(Collected data)
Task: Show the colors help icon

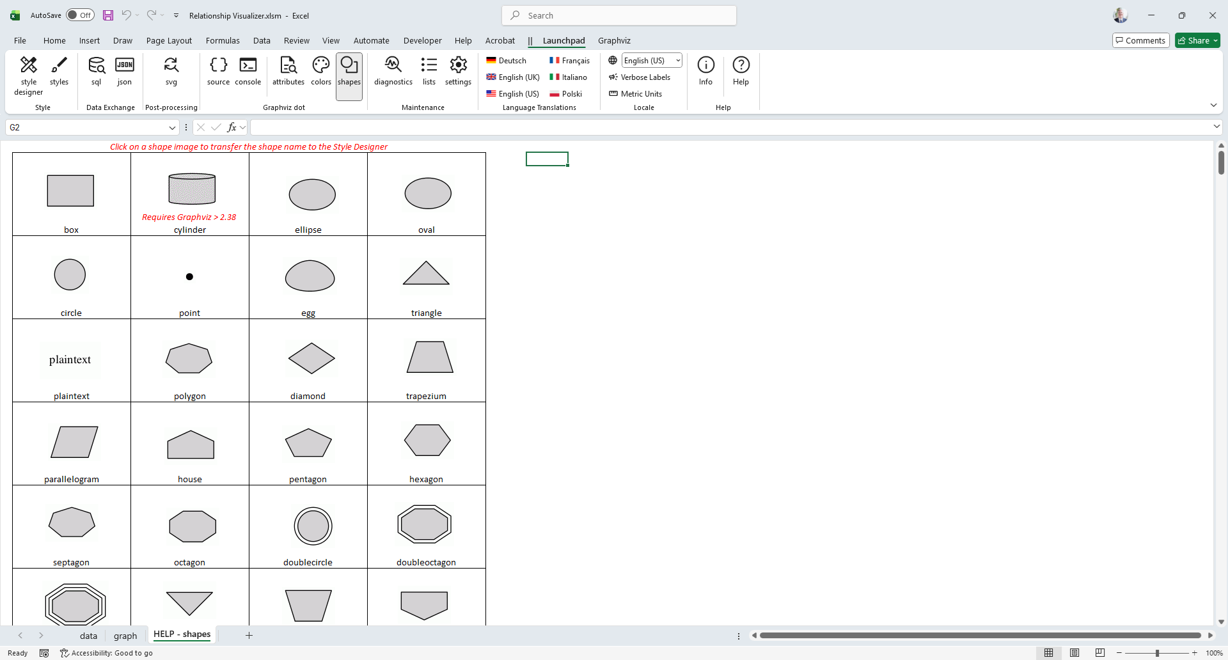Action: pos(321,70)
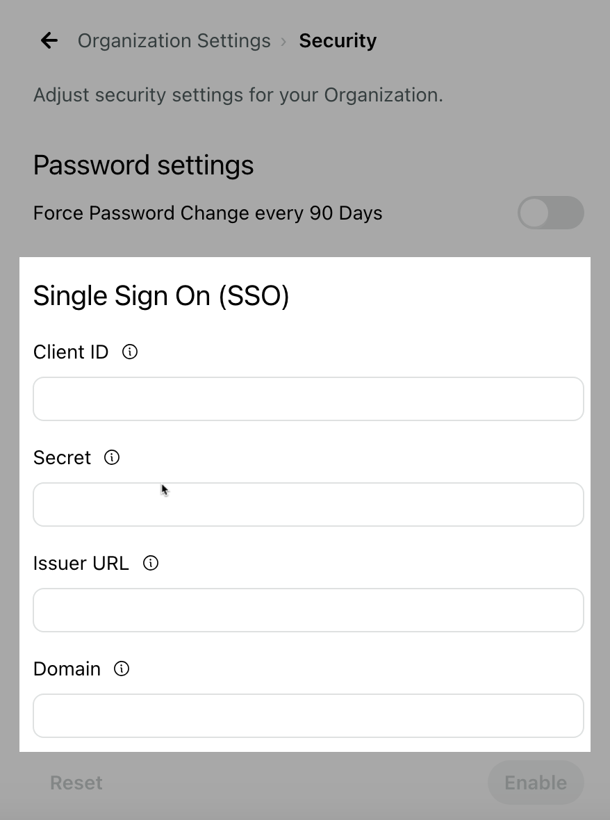Click the breadcrumb chevron separator
610x820 pixels.
[x=284, y=41]
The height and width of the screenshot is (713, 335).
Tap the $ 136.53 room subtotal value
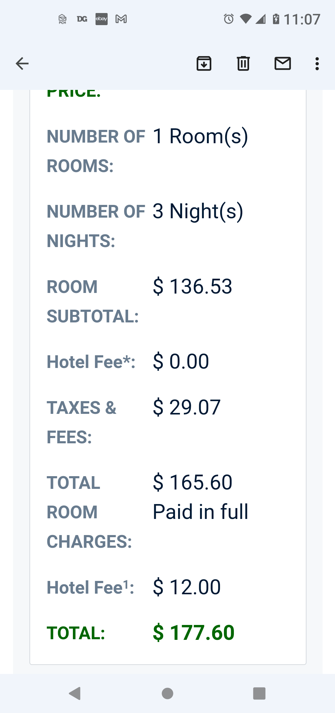[x=192, y=286]
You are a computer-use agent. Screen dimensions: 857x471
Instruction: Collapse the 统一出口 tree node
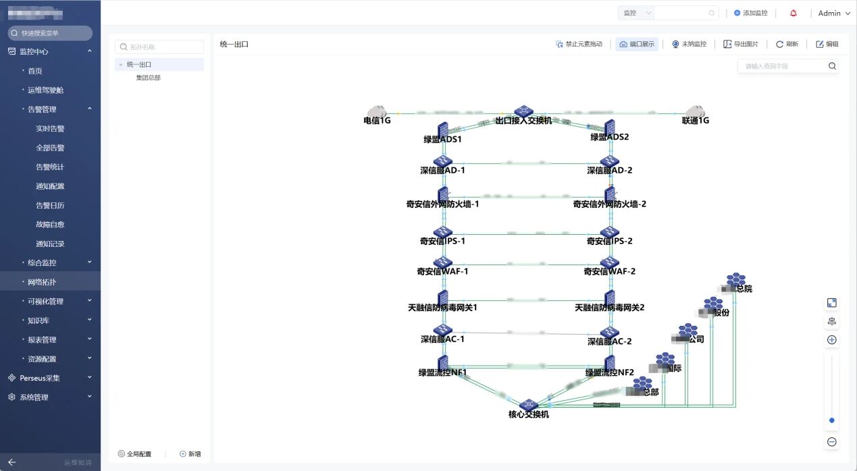pyautogui.click(x=120, y=65)
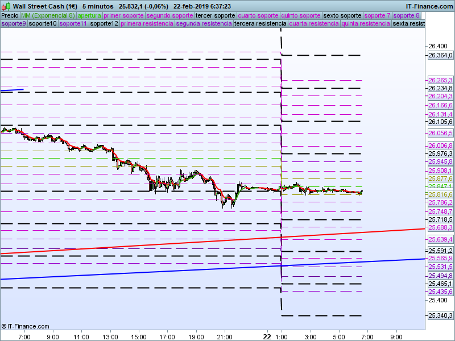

→ What this task involves
Print the records above verbatim, pictures excluded.

→ Solution below
Task: Show the colors help icon

Action: pos(321,70)
Click the breadcrumb chevron separator
610x820 pixels.
[x=284, y=41]
The height and width of the screenshot is (713, 335).
Tap the $ 136.53 room subtotal value
[x=192, y=286]
You are a computer-use agent. Screen dimensions: 857x471
Instruction: Collapse the 统一出口 tree node
pyautogui.click(x=120, y=65)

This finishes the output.